• _TASK PROMPT_
All records that follow are to be copied exactly, with images omitted.

• _RECORD EXCERPTS_
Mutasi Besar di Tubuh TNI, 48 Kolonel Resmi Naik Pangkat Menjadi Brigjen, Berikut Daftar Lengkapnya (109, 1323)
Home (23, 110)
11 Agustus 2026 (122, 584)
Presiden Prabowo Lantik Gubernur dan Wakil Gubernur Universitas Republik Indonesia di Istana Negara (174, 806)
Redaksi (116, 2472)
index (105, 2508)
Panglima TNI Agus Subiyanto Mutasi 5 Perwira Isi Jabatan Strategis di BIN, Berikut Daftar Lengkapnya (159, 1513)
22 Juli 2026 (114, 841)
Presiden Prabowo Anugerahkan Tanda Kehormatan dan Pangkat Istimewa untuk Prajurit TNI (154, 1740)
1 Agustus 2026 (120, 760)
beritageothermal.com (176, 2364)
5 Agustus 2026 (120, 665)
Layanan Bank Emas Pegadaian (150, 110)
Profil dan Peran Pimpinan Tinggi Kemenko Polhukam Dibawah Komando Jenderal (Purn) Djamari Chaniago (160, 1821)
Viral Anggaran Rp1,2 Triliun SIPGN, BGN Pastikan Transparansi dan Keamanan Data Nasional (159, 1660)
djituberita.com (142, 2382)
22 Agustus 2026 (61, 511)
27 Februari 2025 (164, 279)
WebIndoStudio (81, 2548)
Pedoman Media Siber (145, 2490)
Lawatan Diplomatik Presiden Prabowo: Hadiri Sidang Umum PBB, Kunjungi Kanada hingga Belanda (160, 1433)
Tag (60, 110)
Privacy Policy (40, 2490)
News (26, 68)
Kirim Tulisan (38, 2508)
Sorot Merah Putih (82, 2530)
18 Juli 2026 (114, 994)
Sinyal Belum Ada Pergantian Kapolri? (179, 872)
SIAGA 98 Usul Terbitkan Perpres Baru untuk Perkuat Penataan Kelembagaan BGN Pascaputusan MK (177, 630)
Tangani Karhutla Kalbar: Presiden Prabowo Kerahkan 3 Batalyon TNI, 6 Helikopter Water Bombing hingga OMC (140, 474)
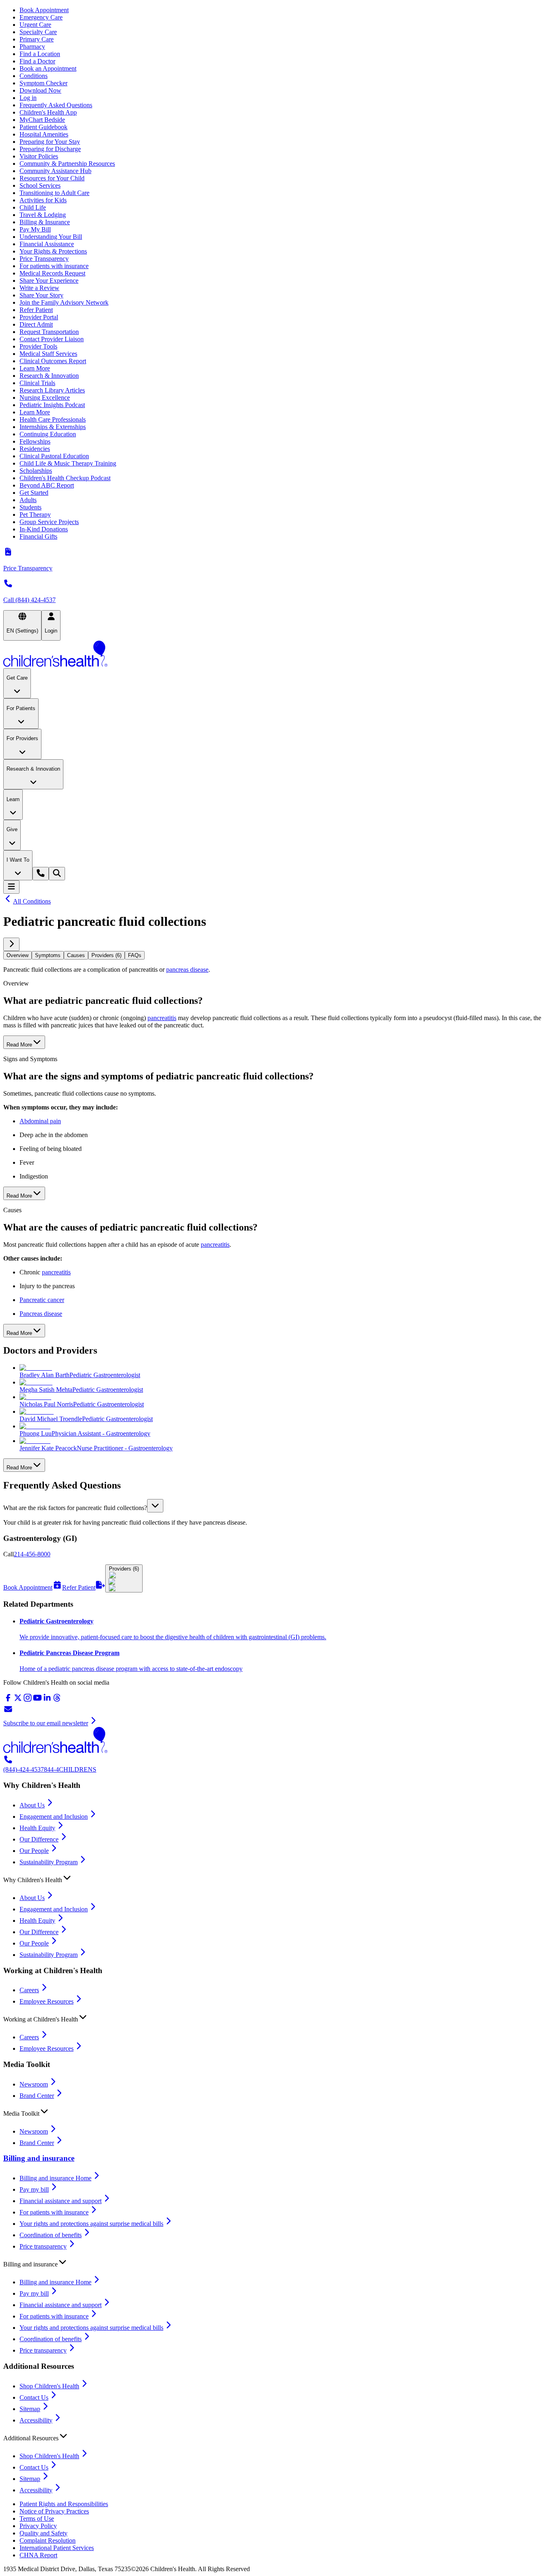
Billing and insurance (38, 2158)
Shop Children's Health (49, 2386)
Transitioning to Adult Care (54, 192)
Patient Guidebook (43, 126)
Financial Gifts (38, 536)
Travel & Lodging (43, 214)
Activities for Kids (43, 200)
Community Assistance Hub (55, 170)
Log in (28, 97)
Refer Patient (36, 309)
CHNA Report (38, 2555)
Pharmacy (32, 46)
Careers (29, 1990)
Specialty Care (38, 31)
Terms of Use (37, 2518)
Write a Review (39, 287)
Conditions (34, 75)
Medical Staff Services (48, 353)
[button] (277, 1505)
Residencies (35, 448)
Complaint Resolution (48, 2540)
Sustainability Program (49, 1862)
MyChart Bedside (42, 119)
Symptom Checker (43, 83)
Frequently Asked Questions (56, 105)
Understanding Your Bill (51, 236)
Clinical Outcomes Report (53, 360)
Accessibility (36, 2420)
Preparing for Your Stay (50, 141)
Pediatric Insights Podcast (52, 404)
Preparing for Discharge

• _SOLVED EXERCISE_
Mutasi Besar di Tubuh TNI, 48 Kolonel Resmi Naik Pangkat Menjadi Brigjen, Berikut Daftar Lengkapnya (109, 1323)
Home (23, 110)
11 Agustus 2026 (122, 584)
Presiden Prabowo Lantik Gubernur dan Wakil Gubernur Universitas Republik Indonesia di Istana Negara (174, 806)
Redaksi (116, 2472)
index (105, 2508)
Panglima TNI Agus Subiyanto Mutasi 5 Perwira Isi Jabatan Strategis di BIN, Berikut Daftar Lengkapnya (159, 1513)
22 Juli 2026 (114, 841)
Presiden Prabowo Anugerahkan Tanda Kehormatan dan Pangkat Istimewa untuk Prajurit TNI (154, 1740)
1 Agustus 2026 (120, 760)
beritageothermal.com (176, 2364)
5 Agustus 2026 (120, 665)
Layanan Bank Emas Pegadaian (150, 110)
Profil dan Peran Pimpinan Tinggi Kemenko Polhukam Dibawah Komando Jenderal (Purn) Djamari Chaniago (160, 1821)
Viral Anggaran Rp1,2 Triliun SIPGN, BGN Pastikan Transparansi dan Keamanan Data Nasional (159, 1660)
djituberita.com (142, 2382)
22 Agustus 2026 (61, 511)
27 Februari 2025 (164, 279)
WebIndoStudio (81, 2548)
Pedoman Media Siber (145, 2490)
Lawatan Diplomatik Presiden Prabowo: Hadiri Sidang Umum PBB, Kunjungi Kanada hingga Belanda (160, 1433)
Tag (60, 110)
Privacy Policy (40, 2490)
News (26, 68)
Kirim Tulisan (38, 2508)
Sorot Merah Putih (82, 2530)
18 Juli 2026 (114, 994)
Sinyal Belum Ada Pergantian Kapolri? (179, 872)
SIAGA 98 Usul Terbitkan Perpres Baru untuk Perkuat Penataan Kelembagaan BGN Pascaputusan MK (177, 630)
Tangani Karhutla Kalbar: Presiden Prabowo Kerahkan 3 Batalyon TNI, 6 Helikopter Water Bombing hingga OMC (140, 474)
Billing and insurance (38, 2158)
Shop Children's Health (49, 2386)
Transitioning to Adult Care (54, 192)
Patient Guidebook (43, 126)
Financial Gifts (38, 536)
Travel & Lodging (43, 214)
Activities for Kids (43, 200)
Community Assistance Hub (55, 170)
Log in (28, 97)
Refer Patient (36, 309)
CHNA Report (38, 2555)
Pharmacy (32, 46)
Careers (29, 1990)
Specialty Care (38, 31)
Terms of Use (37, 2518)
Write a Review (39, 287)
Conditions (34, 75)
Medical Staff Services (48, 353)
[button] (277, 1505)
Residencies (35, 448)
Complaint Resolution (48, 2540)
Sustainability Program (49, 1862)
MyChart Bedside (42, 119)
Symptom Checker (43, 83)
Frequently Asked Questions (56, 105)
Understanding Your Bill (51, 236)
Clinical Outcomes Report (53, 360)
Accessibility (36, 2420)
Preparing for Your Stay (50, 141)
Pediatric Insights Podcast (52, 404)
Preparing for Discharge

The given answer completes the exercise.